By using this site, you agree to our updated Privacy Policy and our Terms of Use. Manage your Cookies Settings.
446,364 Members | 1,536 Online
Bytes IT Community
+ Ask a Question
Need help? Post your question and get tips & solutions from a community of 446,364 IT Pros & Developers. It's quick & easy.

Downloading PDF copies of Wikipedia pages?

P: n/a
AES
I fairly often make PDF copies of web pages or sites by copying the web
page link from the web page itself and pasting it into the Acrobat 7.0
Standard "Create PDF From Web Page" command.

(Not trying to steal material; usually just want to make a temporary
copy to read offline, e.g. on a plane flight.)

This almost always works remarkably well, but when I tried it recently
with a Wikipedia article

<http://en.wikipedia.org/wiki/Albrecht_Durer>
and also
<http://en.wikipedia.org/wiki/Albrecht_D%C3%BCrer>

I got an instant error message saying just "General Error".

But if I use the "Save Page as Complete Web Site" command in Netscape
7.2 to capture the same web site, I can then use the same Acrobat
command to make a PDF copy of the downloaded web site on my hard disk,
without any error problems.

I'm just curious as to what's going here: Why doesn't my usual approach
work? Does Wikipedia have special commands in its HTML to block Acrobat
copying? (And I've found a way to bypass it?) Or is Acrobat being
specially fussy about this particular site? Or. . .?
May 13 '06 #1
Share this Question
Share on Google+
9 Replies


P: n/a
In comp.infosystems.www.authoring.html AES <si*****@stanford.edu> wrote:

| I'm just curious as to what's going here: Why doesn't my usual approach
| work? Does Wikipedia have special commands in its HTML to block Acrobat
| copying? (And I've found a way to bypass it?) Or is Acrobat being
| specially fussy about this particular site? Or. . .?

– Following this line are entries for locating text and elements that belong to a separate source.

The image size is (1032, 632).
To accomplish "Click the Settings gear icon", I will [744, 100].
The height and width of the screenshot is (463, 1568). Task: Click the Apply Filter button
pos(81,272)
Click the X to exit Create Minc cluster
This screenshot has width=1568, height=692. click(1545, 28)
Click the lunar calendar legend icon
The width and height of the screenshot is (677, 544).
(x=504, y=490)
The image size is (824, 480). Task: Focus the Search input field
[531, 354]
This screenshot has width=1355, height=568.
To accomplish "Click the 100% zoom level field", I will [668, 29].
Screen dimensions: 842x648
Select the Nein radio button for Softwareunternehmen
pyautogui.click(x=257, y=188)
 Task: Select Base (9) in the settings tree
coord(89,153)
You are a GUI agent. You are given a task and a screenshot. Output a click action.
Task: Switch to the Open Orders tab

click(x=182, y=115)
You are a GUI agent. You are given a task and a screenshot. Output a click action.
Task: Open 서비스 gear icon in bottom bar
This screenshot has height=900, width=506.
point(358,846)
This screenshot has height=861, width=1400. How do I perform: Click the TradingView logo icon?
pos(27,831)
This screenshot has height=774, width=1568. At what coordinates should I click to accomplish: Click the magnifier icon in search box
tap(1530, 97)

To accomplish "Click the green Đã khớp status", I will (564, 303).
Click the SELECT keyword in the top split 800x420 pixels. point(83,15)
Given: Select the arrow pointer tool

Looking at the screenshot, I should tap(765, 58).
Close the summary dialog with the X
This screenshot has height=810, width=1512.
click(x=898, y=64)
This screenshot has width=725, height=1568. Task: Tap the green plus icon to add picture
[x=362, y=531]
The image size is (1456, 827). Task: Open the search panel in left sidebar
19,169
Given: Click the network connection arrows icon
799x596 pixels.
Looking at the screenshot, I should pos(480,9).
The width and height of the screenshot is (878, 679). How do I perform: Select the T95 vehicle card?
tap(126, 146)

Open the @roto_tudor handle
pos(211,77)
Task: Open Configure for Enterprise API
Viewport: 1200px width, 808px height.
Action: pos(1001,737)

Perhaps Wikipedia is producing tweaks based on User-Agent and it just is
not handling Acrobat well. If Acrobat has a way to set what User-Agent it
uses, you may have success making it pretend to be Netscape completely.

--
-----------------------------------------------------------------------------
| Phil Howard KA9WGN | http://linuxhomepage.com/ http://ham.org/ |
| (first name) at ipal.net | http://phil.ipal.org/ http://ka9wgn.ham.org/ |
-----------------------------------------------------------------------------
May 13 '06 #2

P: n/a
ph**************@ipal.net wrote:
In comp.infosystems.www.authoring.html AES <si*****@stanford.edu> wrote:

| I'm just curious as to what's going here: Why doesn't my usual approach
| work? Does Wikipedia have special commands in its HTML to block Acrobat
| copying? (And I've found a way to bypass it?) Or is Acrobat being
| specially fussy about this particular site? Or. . .?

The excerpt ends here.